If currently available data on the impact of price discounts for generic pharmaceutical products across the NHS are taken into account, FOLFOX-FOLFIRI remains the only non-dominated treatment strategy and the ICER falls to £47,801/QALY (Table A2.27).

Probabilistic sensitivity analysis using discounted drug prices showed there is greater uncertainty about which strategy has the highest probability of being cost effective, as shown by the intersecting CEACs for FOLFOX-irinotecan, FOLFOX-FOLFIRI and XELOX-FOLFIRI over the range of WTP thresholds between approximately £20,000 and £50,000/QALY (Figure A2.7).

## 8. Discussion

As the number of systemic treatment options for the management of colorectal cancer increases, and with more and more patients able to receive additional lines of chemotherapy, questions about the most effective way to use combinations and sequences of treatments have become relevant to current clinical practice. A systematic review was undertaken to identify new evidence that has become available since the publication of NICE Technology Appraisal 93 in 2005 on the clinical and cost-effectiveness of oxaliplatin and irinotecan-based chemotherapy. This evidence base was then used to conduct an integrated mixed treatment comparison and cost-effectiveness analysis to inform decision-making regarding optimal combinations and sequences of chemotherapy for the management of advanced colorectal cancer. Mixed treatment comparisons that draw on both direct and indirect evidence have become an important method to address decision problems that, often for feasibility reasons, cannot be practically answered by conducting further randomised controlled trials.

* **Collection entries**
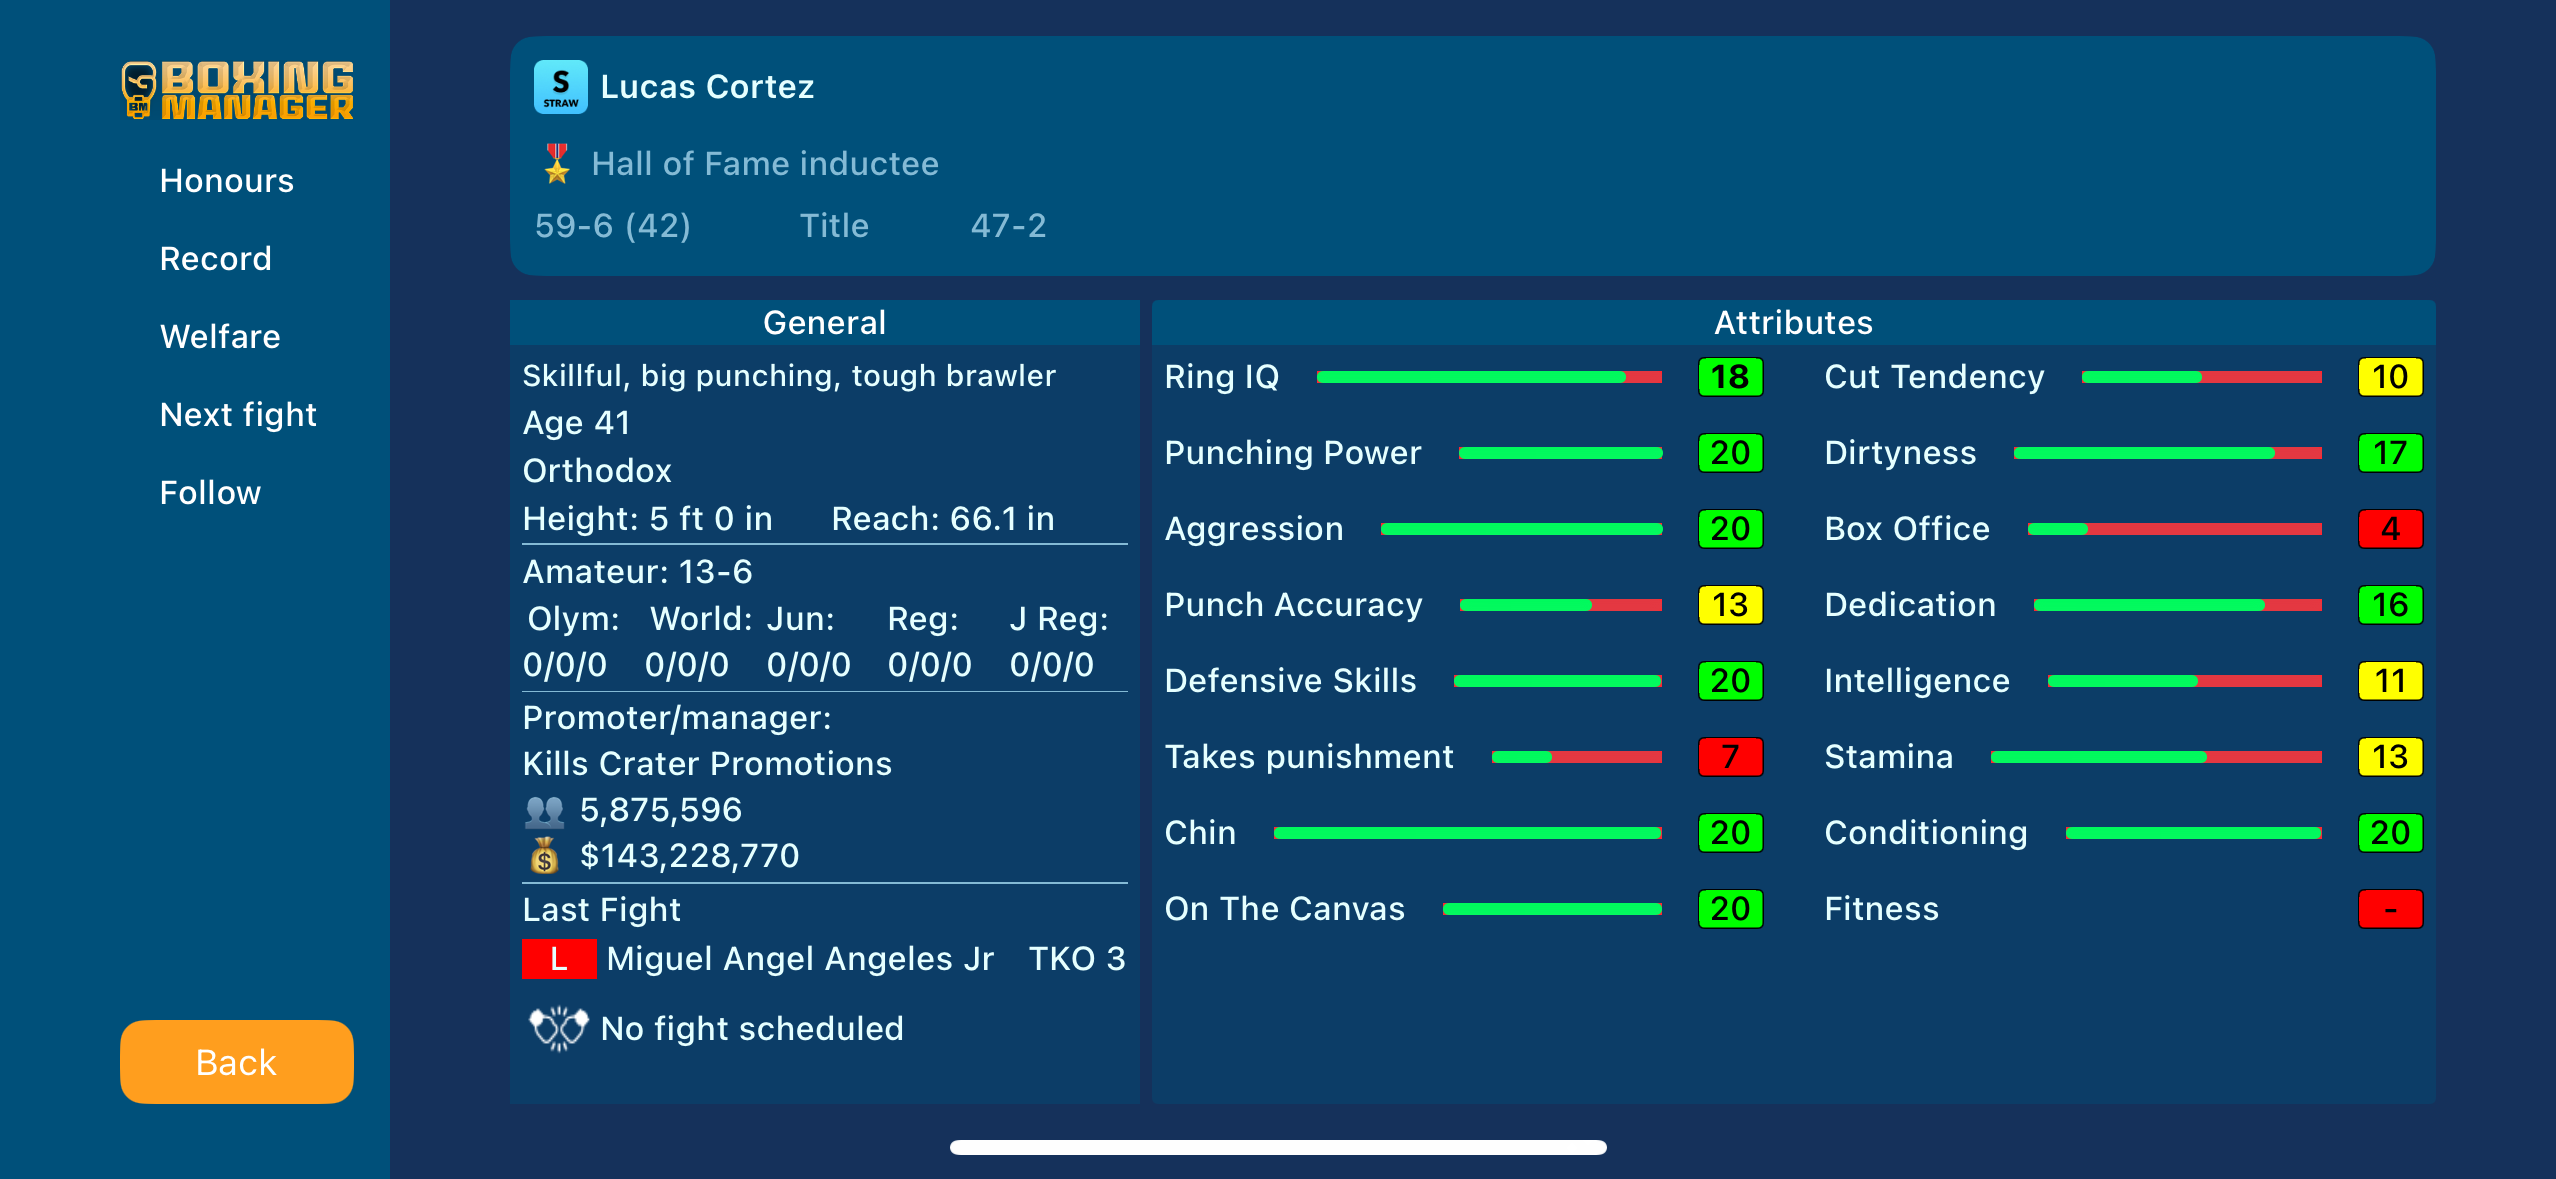2556x1179 pixels.
Task: Click the Ring IQ rating bar
Action: coord(1489,378)
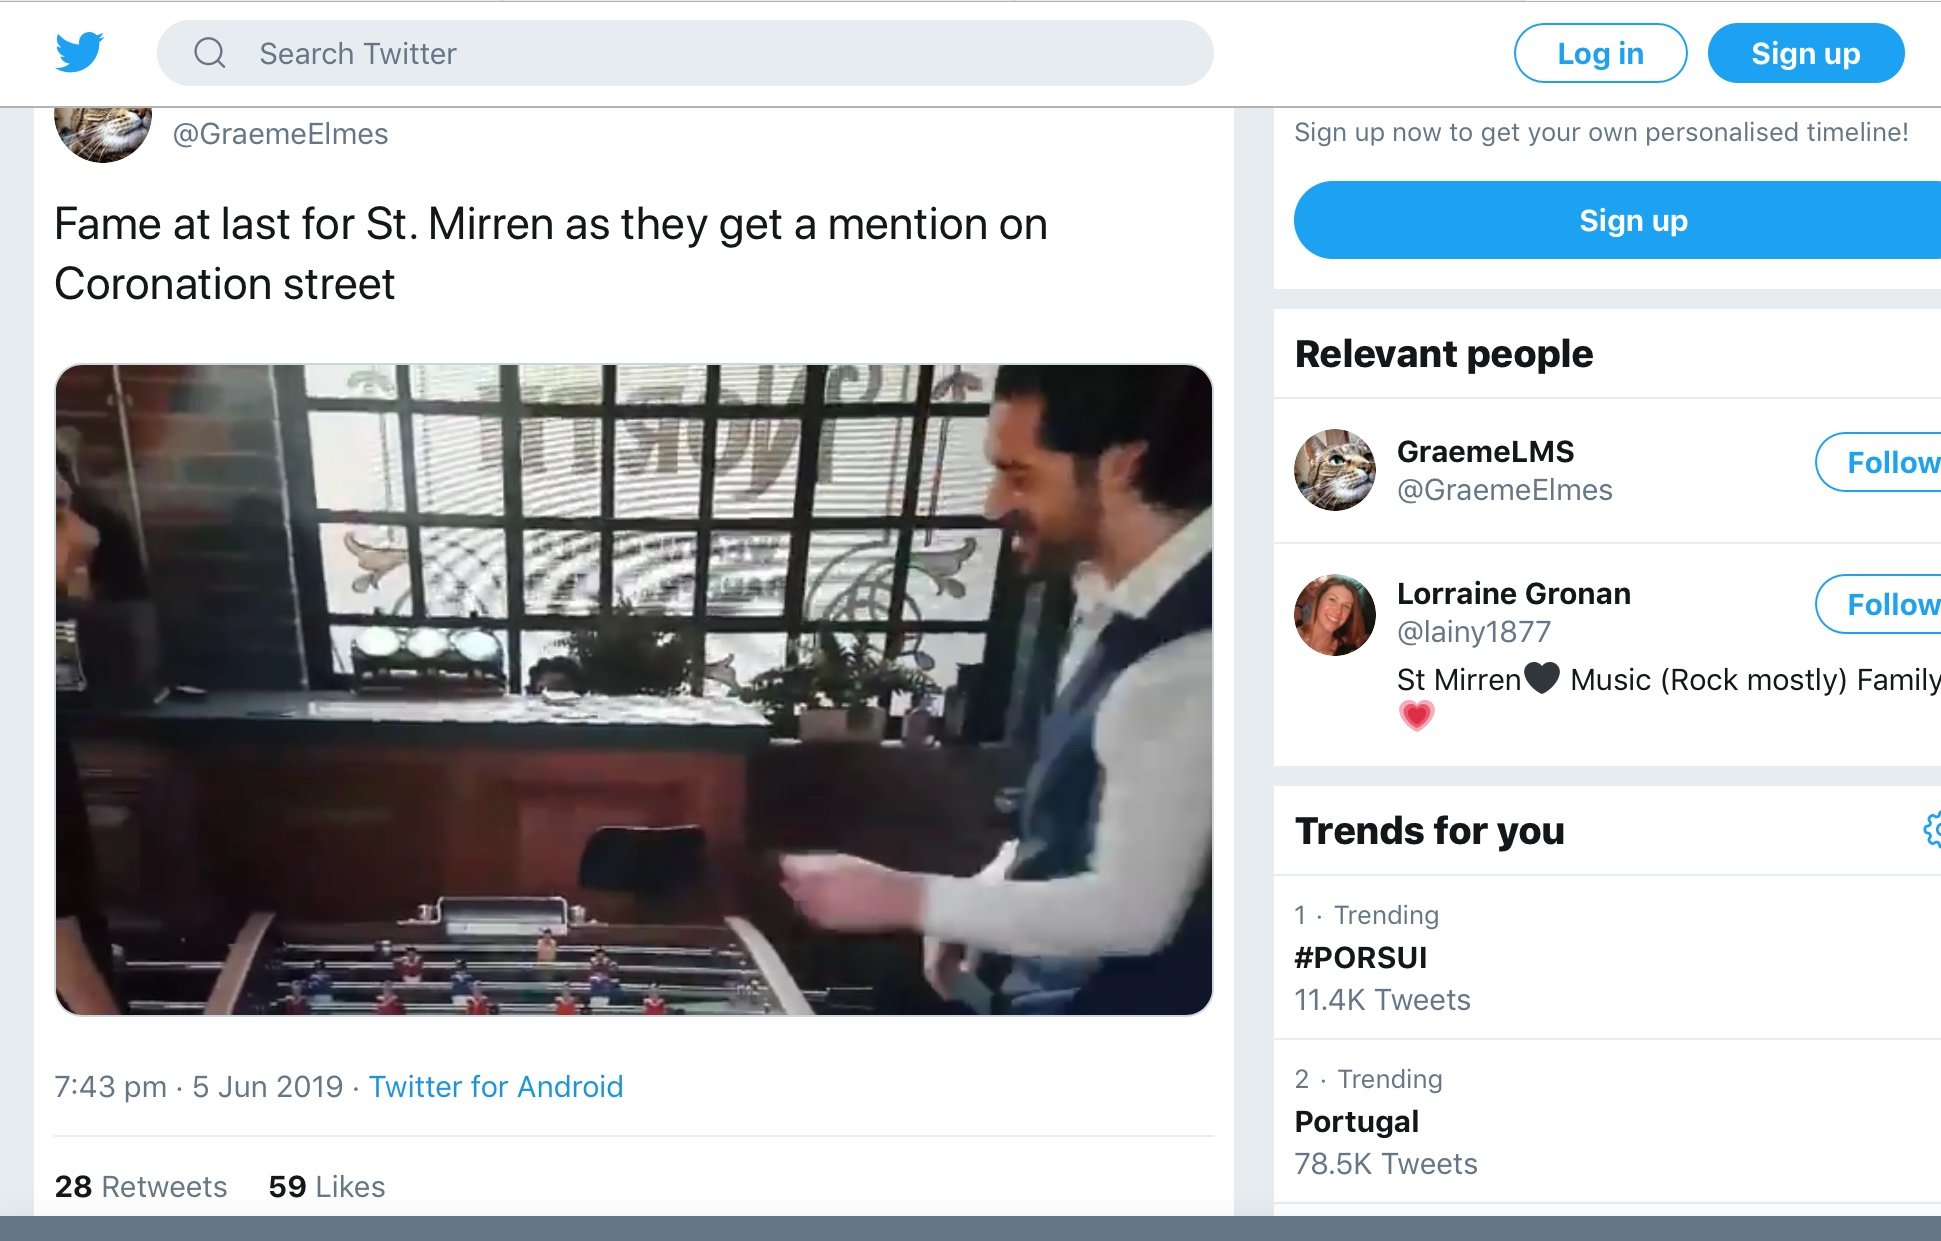Follow GraemeLMS
Viewport: 1941px width, 1241px height.
coord(1878,462)
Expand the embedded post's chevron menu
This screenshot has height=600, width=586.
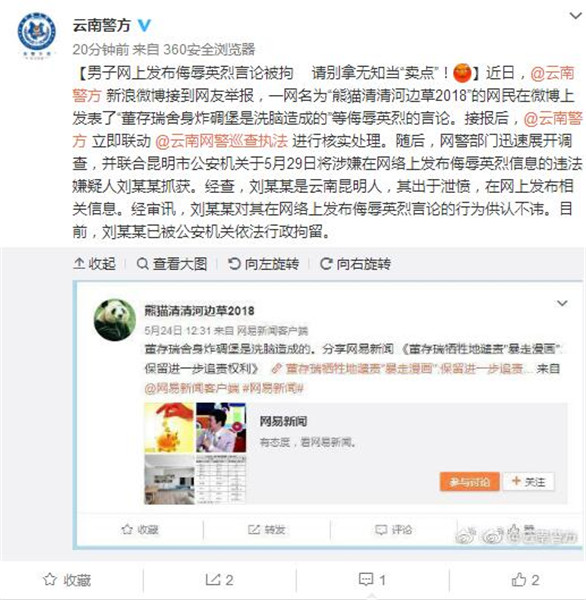[562, 303]
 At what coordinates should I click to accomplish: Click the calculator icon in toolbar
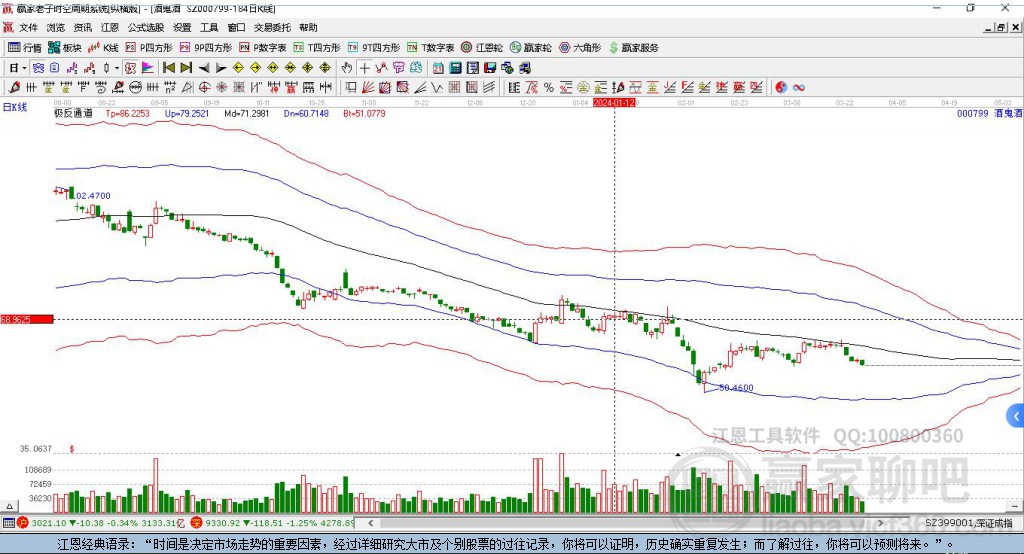[455, 68]
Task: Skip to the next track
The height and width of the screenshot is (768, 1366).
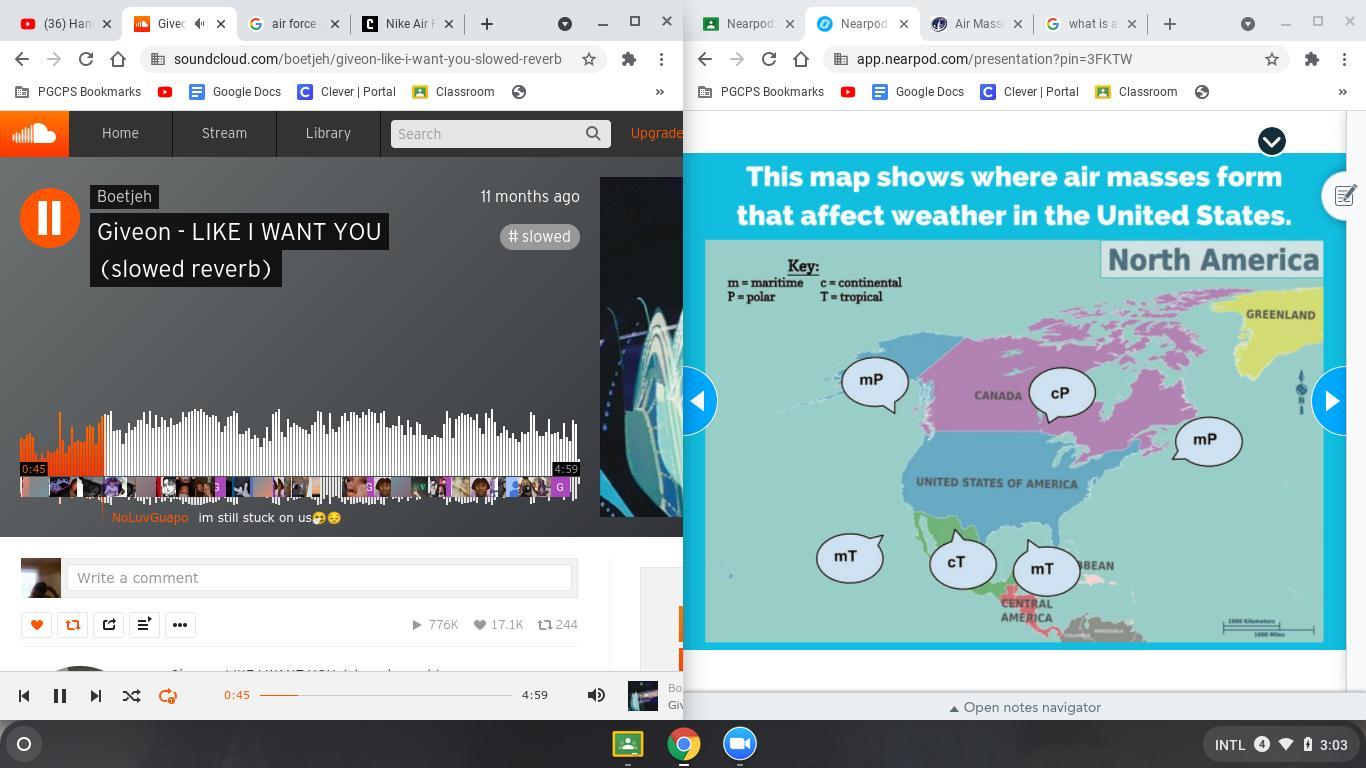Action: (x=96, y=696)
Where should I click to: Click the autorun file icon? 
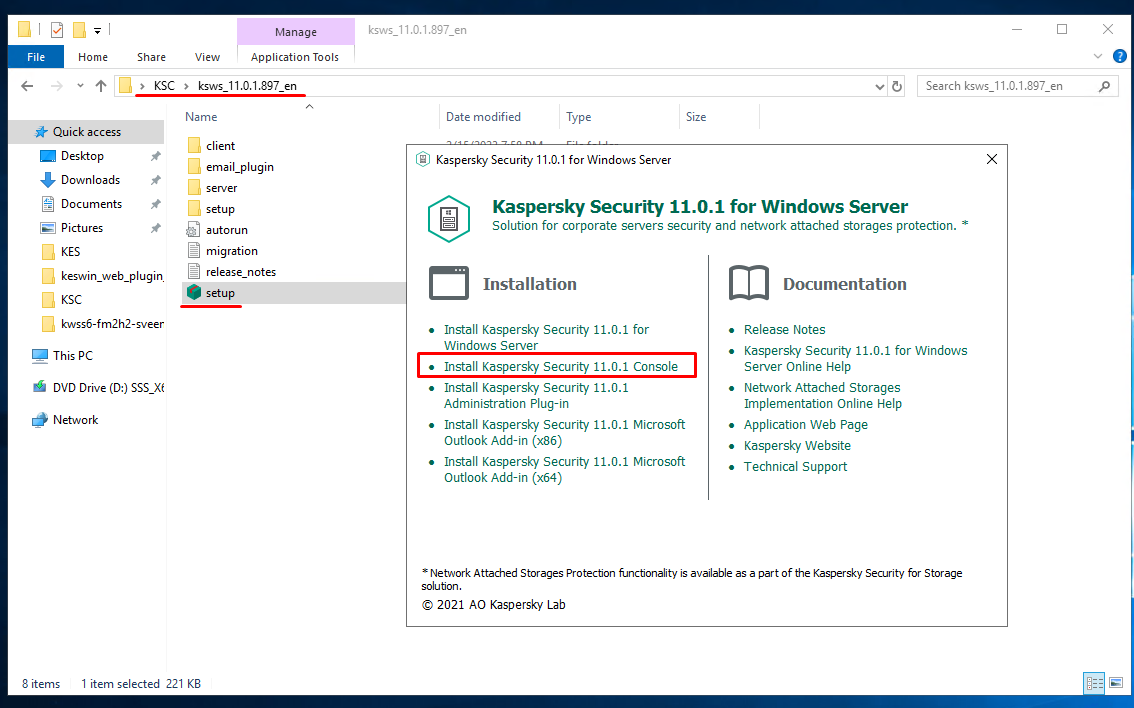point(194,230)
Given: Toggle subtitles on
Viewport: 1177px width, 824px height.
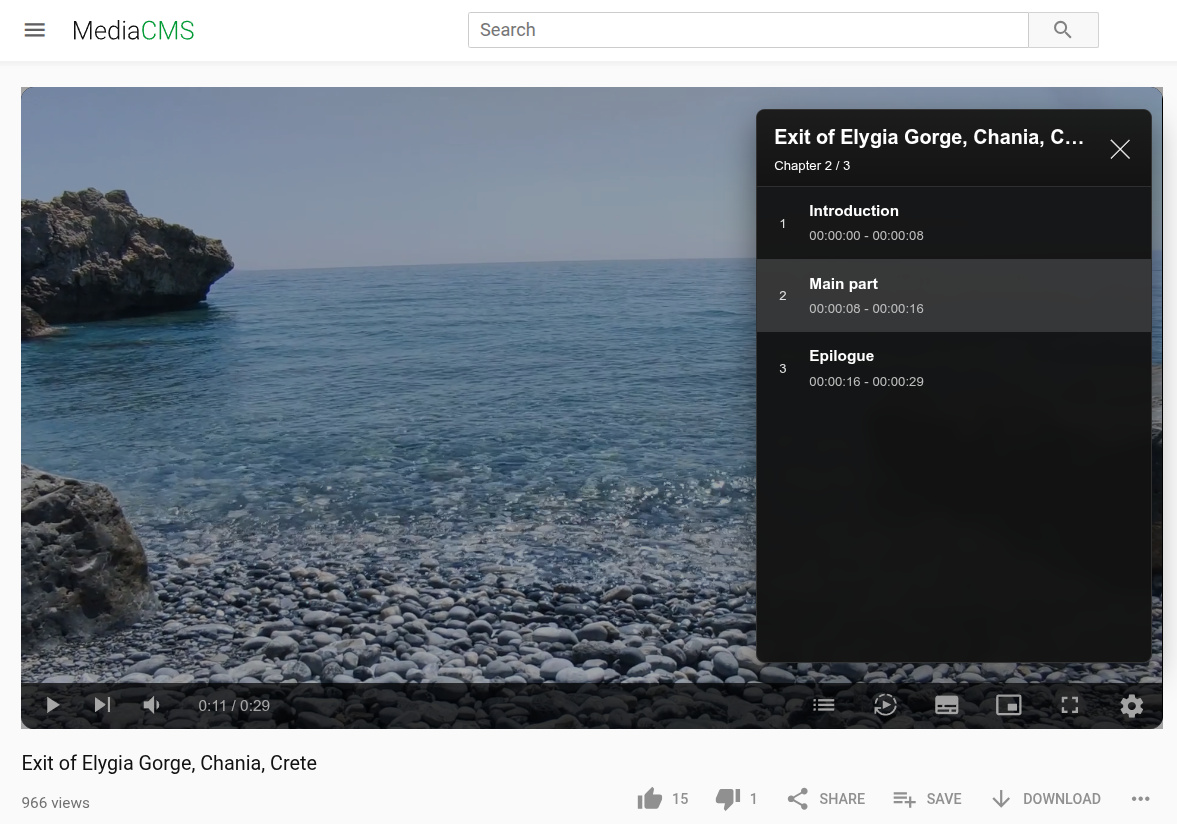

* **YOUR TASKS**
1 – Summarize the passage on chemotherapy for colorectal cancer in two sentences.
2 – From the passage on chemotherapy for colorectal cancer, return the words from "If currently available" up to and including "to £47,801/QALY (Table A2.27).".
3 – Resume the passage on chemotherapy for colorectal cancer after its final sentence.
The material has no connection to the passage on chemotherapy for colorectal cancer.

* **EXPECTED OUTPUTS**
1 – With current NHS discounts on generic drugs factored in, FOLFOX-FOLFIRI is still the only non-dominated strategy and its ICER drops to £47,801/QALY, although probabilistic sensitivity analysis shows more uncertainty about which strategy is most likely to be cost effective at thresholds between about £20,000 and £50,000/QALY. The discussion explains that, as treatment options and lines of chemotherapy increase, a systematic review of evidence published since NICE Technology Appraisal 93 was used for a mixed treatment comparison and cost-effectiveness analysis to guide the best combinations and sequences of chemotherapy for advanced colorectal cancer.

2 –
If currently available data on the impact of price discounts for generic pharmaceutical products across the NHS are taken into account, FOLFOX-FOLFIRI remains the only non-dominated treatment strategy and the ICER falls to £47,801/QALY (Table A2.27).

3 –
As a first-line treatment option, the mixed treatment comparison results suggest that FOLFOX was associated with a higher probability of being the most effective regimen with respect to both response rate and PFS. The small benefit in favour of FOLFOX was also evident when comparing second-line response rates, however was not the case with respect to second-line PFS. Perhaps most importantly, for the endpoint overall survival, the analysis showed no differences between the treatment sequences of interest.

The high level of uncertainty surrounding some of the results of the mixed treatment comparison are evident by the width of the 95% credible intervals. This is particularly evident in the estimates of effectiveness for XELIRI in first line where there was limited data available. To address the issue of sequencing of treatments, a decision was made to exclude evidence for which we could not be confident in determining that patients had received both first and second-line treatments that were of direct relevance to this analysis. The implication was that there were fewer studies to inform the second-line analysis of response rate, PFS and of overall survival. In order to connect the evidence network for sequences of treatment, a number of assumptions were required with respect to the equivalence of the effectiveness of the oral and iv fluoropyrimidine formulations. The validity of these assumptions were explored both by statistical methods and through discussion with GDG members.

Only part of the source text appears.